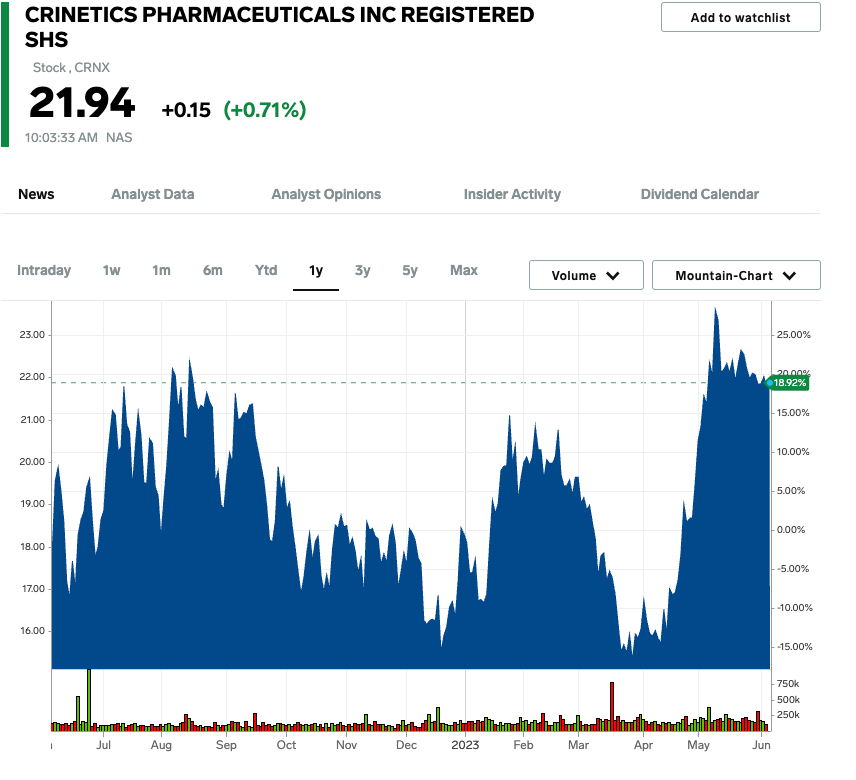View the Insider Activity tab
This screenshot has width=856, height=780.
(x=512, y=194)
--
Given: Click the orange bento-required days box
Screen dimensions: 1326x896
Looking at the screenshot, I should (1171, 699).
--
■ What you are asked to do
Gather every line of the records above that contains the word "screenshot".

■ Answer to the task
This screenshot has width=856, height=780.
Looking at the screenshot, I should (1171, 699).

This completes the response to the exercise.